--- START OF PROVIDED MATERIAL ---
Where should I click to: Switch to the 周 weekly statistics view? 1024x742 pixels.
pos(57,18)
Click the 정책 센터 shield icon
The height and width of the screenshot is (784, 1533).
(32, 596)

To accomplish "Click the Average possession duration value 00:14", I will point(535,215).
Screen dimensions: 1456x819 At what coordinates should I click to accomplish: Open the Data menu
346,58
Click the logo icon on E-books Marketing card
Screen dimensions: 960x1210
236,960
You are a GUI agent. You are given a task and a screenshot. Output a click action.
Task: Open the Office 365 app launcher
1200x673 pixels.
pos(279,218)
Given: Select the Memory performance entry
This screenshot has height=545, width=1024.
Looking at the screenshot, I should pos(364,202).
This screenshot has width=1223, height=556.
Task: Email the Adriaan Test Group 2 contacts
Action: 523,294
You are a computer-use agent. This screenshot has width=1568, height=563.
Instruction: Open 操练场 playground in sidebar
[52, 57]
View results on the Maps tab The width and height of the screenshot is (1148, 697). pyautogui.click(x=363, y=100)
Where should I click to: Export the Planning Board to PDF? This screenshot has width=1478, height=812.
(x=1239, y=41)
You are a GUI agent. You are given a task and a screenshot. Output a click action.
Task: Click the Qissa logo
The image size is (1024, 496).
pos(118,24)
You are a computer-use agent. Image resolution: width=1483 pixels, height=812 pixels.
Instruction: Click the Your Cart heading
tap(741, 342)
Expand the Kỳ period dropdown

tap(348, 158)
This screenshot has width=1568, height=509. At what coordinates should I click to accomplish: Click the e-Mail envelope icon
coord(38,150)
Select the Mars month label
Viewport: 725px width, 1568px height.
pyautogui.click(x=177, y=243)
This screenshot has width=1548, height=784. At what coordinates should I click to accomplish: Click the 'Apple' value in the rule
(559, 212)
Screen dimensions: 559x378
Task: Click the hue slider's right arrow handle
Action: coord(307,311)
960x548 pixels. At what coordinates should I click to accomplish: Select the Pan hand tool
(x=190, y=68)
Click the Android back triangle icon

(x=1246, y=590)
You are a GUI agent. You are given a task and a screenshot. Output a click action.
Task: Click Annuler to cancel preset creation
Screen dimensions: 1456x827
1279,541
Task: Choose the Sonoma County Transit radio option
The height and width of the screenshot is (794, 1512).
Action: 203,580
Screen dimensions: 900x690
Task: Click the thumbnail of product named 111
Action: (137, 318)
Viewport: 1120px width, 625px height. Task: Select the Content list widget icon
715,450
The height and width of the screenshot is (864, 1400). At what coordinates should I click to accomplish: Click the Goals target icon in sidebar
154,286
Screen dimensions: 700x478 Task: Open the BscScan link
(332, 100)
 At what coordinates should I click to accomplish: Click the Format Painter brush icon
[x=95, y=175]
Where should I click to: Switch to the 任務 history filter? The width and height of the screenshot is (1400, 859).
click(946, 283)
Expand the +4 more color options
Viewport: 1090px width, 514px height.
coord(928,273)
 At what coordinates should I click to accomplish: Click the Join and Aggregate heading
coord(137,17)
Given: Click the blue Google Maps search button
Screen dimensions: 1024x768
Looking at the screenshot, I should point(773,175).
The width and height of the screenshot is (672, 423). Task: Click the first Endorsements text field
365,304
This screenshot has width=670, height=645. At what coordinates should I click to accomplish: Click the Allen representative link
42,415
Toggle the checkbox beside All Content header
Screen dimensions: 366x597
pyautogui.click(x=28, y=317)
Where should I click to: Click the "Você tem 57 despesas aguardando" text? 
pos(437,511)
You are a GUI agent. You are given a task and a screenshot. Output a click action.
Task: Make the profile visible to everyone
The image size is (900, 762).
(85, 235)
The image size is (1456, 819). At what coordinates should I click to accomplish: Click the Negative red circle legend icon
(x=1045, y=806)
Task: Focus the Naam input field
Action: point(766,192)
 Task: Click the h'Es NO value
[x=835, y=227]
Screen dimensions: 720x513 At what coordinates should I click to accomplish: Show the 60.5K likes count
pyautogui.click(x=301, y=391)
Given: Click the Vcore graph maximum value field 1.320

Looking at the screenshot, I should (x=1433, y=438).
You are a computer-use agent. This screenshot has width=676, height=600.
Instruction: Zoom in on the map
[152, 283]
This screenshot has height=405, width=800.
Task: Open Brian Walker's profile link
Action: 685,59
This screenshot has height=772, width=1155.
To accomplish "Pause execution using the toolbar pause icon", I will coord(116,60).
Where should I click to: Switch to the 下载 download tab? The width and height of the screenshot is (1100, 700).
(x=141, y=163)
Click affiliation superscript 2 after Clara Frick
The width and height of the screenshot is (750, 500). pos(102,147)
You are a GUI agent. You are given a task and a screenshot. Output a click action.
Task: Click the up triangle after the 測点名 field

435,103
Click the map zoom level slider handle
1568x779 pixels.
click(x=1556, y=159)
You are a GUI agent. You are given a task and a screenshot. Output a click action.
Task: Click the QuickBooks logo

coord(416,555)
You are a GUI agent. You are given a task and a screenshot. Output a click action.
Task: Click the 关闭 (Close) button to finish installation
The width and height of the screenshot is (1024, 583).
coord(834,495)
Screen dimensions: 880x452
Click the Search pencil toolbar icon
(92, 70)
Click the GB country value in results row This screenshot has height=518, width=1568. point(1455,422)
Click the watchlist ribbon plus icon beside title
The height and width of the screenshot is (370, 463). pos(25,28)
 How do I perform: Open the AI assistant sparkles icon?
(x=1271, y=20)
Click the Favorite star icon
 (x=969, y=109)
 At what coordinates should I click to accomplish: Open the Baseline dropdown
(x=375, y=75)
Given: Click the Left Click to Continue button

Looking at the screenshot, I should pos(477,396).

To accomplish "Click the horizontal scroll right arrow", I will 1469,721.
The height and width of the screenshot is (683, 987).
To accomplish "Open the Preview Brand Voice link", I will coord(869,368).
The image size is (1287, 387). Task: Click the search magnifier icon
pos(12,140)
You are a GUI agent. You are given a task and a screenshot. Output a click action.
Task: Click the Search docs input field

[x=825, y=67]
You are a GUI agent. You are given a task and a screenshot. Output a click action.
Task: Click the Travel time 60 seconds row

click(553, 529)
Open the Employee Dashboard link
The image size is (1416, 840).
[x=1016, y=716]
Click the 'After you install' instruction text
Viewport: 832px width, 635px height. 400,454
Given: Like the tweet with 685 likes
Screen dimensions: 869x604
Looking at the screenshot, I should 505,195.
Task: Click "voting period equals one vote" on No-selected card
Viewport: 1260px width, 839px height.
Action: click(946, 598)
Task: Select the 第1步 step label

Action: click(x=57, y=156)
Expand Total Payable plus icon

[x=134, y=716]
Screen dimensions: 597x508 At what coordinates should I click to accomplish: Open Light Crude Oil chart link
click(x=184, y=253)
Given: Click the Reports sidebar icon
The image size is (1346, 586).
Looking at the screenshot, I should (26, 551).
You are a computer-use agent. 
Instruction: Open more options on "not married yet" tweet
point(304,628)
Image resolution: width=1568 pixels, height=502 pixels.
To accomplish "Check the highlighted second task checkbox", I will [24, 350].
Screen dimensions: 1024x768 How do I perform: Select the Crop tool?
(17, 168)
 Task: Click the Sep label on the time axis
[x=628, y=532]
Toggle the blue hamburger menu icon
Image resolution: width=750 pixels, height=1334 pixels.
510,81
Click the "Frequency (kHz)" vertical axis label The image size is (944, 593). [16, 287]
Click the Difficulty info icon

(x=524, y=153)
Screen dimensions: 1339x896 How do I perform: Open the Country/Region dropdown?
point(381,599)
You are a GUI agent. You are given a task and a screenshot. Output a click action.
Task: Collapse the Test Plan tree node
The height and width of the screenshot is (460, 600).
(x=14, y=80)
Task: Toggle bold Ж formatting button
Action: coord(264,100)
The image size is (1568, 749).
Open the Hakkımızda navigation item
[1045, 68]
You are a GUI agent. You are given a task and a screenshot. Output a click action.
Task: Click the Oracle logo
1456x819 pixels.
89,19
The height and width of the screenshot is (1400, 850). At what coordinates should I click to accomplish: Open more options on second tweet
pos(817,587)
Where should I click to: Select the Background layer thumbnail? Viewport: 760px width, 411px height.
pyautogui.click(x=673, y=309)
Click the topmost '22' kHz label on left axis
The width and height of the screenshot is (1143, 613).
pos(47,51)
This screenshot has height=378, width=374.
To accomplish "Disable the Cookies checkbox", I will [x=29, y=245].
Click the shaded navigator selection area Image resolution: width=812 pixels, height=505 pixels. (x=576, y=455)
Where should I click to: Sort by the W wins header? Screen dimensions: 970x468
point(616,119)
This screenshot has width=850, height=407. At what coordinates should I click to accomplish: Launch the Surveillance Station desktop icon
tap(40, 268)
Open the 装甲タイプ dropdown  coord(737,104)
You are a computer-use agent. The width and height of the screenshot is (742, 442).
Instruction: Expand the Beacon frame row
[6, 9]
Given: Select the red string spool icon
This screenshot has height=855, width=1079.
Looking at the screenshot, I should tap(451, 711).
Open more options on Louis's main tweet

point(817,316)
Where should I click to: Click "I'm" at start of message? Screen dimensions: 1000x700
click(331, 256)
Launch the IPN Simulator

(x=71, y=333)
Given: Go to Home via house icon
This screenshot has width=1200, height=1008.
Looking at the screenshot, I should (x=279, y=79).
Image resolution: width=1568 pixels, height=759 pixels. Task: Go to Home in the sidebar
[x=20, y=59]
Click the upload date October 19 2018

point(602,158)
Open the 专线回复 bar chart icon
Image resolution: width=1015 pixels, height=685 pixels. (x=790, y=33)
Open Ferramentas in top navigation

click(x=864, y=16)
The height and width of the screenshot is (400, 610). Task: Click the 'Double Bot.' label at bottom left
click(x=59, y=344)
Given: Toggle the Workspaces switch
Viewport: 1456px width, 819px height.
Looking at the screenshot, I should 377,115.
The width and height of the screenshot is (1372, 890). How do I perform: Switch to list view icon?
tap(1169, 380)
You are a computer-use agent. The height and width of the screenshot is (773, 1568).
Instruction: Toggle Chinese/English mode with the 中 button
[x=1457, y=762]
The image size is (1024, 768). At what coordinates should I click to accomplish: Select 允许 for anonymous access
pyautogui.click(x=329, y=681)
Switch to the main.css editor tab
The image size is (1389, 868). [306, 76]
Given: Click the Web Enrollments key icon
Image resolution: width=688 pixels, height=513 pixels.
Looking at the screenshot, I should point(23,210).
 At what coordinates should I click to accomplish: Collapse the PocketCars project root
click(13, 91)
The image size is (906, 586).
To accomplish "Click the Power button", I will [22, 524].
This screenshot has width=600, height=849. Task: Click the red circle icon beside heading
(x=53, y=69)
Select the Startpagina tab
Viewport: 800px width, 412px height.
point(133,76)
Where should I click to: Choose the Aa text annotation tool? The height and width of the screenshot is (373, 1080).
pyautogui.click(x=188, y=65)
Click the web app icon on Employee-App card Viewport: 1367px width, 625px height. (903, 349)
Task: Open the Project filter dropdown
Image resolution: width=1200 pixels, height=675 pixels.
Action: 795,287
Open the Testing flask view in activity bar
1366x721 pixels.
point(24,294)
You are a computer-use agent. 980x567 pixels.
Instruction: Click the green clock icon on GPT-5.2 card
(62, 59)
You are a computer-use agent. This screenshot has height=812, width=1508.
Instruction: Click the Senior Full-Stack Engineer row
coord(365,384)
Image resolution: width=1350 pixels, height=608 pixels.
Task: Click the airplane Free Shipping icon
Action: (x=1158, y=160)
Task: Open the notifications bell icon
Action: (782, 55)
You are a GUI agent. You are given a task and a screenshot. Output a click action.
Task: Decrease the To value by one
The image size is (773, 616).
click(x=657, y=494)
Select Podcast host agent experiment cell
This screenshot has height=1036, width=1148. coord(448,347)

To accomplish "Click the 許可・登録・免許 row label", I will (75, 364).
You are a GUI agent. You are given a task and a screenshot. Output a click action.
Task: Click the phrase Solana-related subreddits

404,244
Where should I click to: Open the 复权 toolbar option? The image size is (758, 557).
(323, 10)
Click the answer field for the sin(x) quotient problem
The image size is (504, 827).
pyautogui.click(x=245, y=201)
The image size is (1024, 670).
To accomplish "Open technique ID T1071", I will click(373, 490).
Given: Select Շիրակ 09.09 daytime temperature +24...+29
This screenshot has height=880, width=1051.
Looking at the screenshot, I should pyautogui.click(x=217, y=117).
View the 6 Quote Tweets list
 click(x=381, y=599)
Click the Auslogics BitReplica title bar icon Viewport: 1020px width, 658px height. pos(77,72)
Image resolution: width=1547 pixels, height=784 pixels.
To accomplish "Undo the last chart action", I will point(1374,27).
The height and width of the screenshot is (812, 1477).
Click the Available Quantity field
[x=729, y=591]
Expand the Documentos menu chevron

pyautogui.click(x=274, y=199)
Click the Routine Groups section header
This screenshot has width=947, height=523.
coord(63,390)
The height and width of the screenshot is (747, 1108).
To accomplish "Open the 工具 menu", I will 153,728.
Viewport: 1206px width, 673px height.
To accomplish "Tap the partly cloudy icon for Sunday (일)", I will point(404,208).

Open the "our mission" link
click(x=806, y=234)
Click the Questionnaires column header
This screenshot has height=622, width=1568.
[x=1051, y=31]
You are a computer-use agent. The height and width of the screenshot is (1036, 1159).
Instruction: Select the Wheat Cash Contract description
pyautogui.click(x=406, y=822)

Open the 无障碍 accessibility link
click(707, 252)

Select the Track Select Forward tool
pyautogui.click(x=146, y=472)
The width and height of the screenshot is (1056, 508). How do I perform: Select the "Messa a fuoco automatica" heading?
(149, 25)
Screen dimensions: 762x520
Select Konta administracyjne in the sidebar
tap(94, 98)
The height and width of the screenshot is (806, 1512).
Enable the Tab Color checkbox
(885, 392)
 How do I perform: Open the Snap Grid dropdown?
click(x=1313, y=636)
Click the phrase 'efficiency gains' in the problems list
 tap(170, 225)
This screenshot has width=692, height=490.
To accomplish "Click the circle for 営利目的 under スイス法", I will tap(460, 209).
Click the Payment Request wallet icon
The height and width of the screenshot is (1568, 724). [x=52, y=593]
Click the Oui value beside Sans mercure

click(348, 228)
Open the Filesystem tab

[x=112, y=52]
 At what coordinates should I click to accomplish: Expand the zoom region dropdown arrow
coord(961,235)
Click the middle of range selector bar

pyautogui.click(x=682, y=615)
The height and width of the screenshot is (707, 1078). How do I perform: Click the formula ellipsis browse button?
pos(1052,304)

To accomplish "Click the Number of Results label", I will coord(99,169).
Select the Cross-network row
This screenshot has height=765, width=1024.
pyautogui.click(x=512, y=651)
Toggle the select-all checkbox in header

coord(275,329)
--- END OF PROVIDED MATERIAL ---
• _TASK GOAL_: Copy the records verbatim, from the line containing "How do I perform: Open the Snap" through the end of the records, including both ends.

• _SOLUTION_:
 How do I perform: Open the Snap Grid dropdown?
click(x=1313, y=636)
Click the phrase 'efficiency gains' in the problems list
 tap(170, 225)
This screenshot has width=692, height=490.
To accomplish "Click the circle for 営利目的 under スイス法", I will tap(460, 209).
Click the Payment Request wallet icon
The height and width of the screenshot is (1568, 724). [x=52, y=593]
Click the Oui value beside Sans mercure

click(348, 228)
Open the Filesystem tab

[x=112, y=52]
 At what coordinates should I click to accomplish: Expand the zoom region dropdown arrow
coord(961,235)
Click the middle of range selector bar

pyautogui.click(x=682, y=615)
The height and width of the screenshot is (707, 1078). How do I perform: Click the formula ellipsis browse button?
pos(1052,304)

To accomplish "Click the Number of Results label", I will coord(99,169).
Select the Cross-network row
This screenshot has height=765, width=1024.
pyautogui.click(x=512, y=651)
Toggle the select-all checkbox in header

coord(275,329)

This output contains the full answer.